EXERCISE AIM: The data below is to be repeated in full, exactly as given.

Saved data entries

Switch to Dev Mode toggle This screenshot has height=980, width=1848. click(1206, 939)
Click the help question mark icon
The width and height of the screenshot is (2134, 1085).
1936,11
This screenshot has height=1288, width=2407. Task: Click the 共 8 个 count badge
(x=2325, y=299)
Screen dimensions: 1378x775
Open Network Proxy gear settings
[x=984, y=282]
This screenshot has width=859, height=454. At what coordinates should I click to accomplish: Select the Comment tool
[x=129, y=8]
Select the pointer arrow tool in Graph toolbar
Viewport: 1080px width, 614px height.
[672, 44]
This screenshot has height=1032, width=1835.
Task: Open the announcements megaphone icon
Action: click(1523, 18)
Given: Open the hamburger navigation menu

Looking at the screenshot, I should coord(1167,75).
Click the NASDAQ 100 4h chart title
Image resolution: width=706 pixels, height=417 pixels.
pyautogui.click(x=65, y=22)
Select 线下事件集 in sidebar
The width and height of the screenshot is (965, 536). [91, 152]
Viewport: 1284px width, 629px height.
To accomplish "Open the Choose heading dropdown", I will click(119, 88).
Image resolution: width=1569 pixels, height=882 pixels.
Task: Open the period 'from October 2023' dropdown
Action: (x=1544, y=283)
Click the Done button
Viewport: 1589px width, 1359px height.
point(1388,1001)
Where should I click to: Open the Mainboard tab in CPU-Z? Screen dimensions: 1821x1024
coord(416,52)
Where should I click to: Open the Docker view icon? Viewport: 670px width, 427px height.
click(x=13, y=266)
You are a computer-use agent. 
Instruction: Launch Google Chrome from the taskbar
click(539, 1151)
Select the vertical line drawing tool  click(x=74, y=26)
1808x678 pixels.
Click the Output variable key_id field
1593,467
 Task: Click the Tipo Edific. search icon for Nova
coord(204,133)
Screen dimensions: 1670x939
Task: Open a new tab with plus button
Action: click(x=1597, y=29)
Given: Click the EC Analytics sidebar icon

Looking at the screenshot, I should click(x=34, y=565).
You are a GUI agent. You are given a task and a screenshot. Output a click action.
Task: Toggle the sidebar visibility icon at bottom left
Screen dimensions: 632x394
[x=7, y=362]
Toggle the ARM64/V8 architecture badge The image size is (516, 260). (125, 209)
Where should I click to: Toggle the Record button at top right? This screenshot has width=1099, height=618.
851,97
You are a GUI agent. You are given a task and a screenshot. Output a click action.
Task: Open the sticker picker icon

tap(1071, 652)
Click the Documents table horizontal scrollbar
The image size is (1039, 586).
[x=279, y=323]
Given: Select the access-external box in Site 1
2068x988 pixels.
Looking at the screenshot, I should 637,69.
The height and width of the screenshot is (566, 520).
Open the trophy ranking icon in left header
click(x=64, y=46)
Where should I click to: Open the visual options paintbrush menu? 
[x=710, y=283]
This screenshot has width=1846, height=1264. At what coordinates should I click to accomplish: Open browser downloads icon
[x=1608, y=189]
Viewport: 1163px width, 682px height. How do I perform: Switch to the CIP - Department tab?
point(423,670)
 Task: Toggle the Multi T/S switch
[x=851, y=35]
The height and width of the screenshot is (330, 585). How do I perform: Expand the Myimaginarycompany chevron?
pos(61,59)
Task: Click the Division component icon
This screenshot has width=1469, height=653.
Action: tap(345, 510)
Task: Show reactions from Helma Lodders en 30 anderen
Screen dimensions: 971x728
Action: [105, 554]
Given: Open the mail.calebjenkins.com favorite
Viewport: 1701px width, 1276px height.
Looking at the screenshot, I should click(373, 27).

ANSWER:
Switch to Dev Mode toggle This screenshot has height=980, width=1848. click(1206, 939)
Click the help question mark icon
The width and height of the screenshot is (2134, 1085).
1936,11
This screenshot has height=1288, width=2407. Task: Click the 共 8 个 count badge
(x=2325, y=299)
Screen dimensions: 1378x775
Open Network Proxy gear settings
[x=984, y=282]
This screenshot has width=859, height=454. At what coordinates should I click to accomplish: Select the Comment tool
[x=129, y=8]
Select the pointer arrow tool in Graph toolbar
Viewport: 1080px width, 614px height.
[672, 44]
This screenshot has height=1032, width=1835.
Task: Open the announcements megaphone icon
Action: click(1523, 18)
Given: Open the hamburger navigation menu

Looking at the screenshot, I should coord(1167,75).
Click the NASDAQ 100 4h chart title
Image resolution: width=706 pixels, height=417 pixels.
pyautogui.click(x=65, y=22)
Select 线下事件集 in sidebar
The width and height of the screenshot is (965, 536). [91, 152]
Viewport: 1284px width, 629px height.
To accomplish "Open the Choose heading dropdown", I will click(119, 88).
Image resolution: width=1569 pixels, height=882 pixels.
Task: Open the period 'from October 2023' dropdown
Action: (x=1544, y=283)
Click the Done button
Viewport: 1589px width, 1359px height.
point(1388,1001)
Where should I click to: Open the Mainboard tab in CPU-Z? Screen dimensions: 1821x1024
coord(416,52)
Where should I click to: Open the Docker view icon? Viewport: 670px width, 427px height.
click(x=13, y=266)
You are a computer-use agent. 
Instruction: Launch Google Chrome from the taskbar
click(539, 1151)
Select the vertical line drawing tool  click(x=74, y=26)
1808x678 pixels.
Click the Output variable key_id field
1593,467
 Task: Click the Tipo Edific. search icon for Nova
coord(204,133)
Screen dimensions: 1670x939
Task: Open a new tab with plus button
Action: click(x=1597, y=29)
Given: Click the EC Analytics sidebar icon

Looking at the screenshot, I should click(x=34, y=565).
You are a GUI agent. You are given a task and a screenshot. Output a click action.
Task: Toggle the sidebar visibility icon at bottom left
Screen dimensions: 632x394
[x=7, y=362]
Toggle the ARM64/V8 architecture badge The image size is (516, 260). (125, 209)
Where should I click to: Toggle the Record button at top right? This screenshot has width=1099, height=618.
851,97
You are a GUI agent. You are given a task and a screenshot. Output a click action.
Task: Open the sticker picker icon

tap(1071, 652)
Click the Documents table horizontal scrollbar
The image size is (1039, 586).
[x=279, y=323]
Given: Select the access-external box in Site 1
2068x988 pixels.
Looking at the screenshot, I should 637,69.
The height and width of the screenshot is (566, 520).
Open the trophy ranking icon in left header
click(x=64, y=46)
Where should I click to: Open the visual options paintbrush menu? 
[x=710, y=283]
This screenshot has width=1846, height=1264. At what coordinates should I click to accomplish: Open browser downloads icon
[x=1608, y=189]
Viewport: 1163px width, 682px height. How do I perform: Switch to the CIP - Department tab?
point(423,670)
 Task: Toggle the Multi T/S switch
[x=851, y=35]
The height and width of the screenshot is (330, 585). How do I perform: Expand the Myimaginarycompany chevron?
pos(61,59)
Task: Click the Division component icon
This screenshot has width=1469, height=653.
Action: tap(345, 510)
Task: Show reactions from Helma Lodders en 30 anderen
Screen dimensions: 971x728
Action: [105, 554]
Given: Open the mail.calebjenkins.com favorite
Viewport: 1701px width, 1276px height.
Looking at the screenshot, I should click(373, 27).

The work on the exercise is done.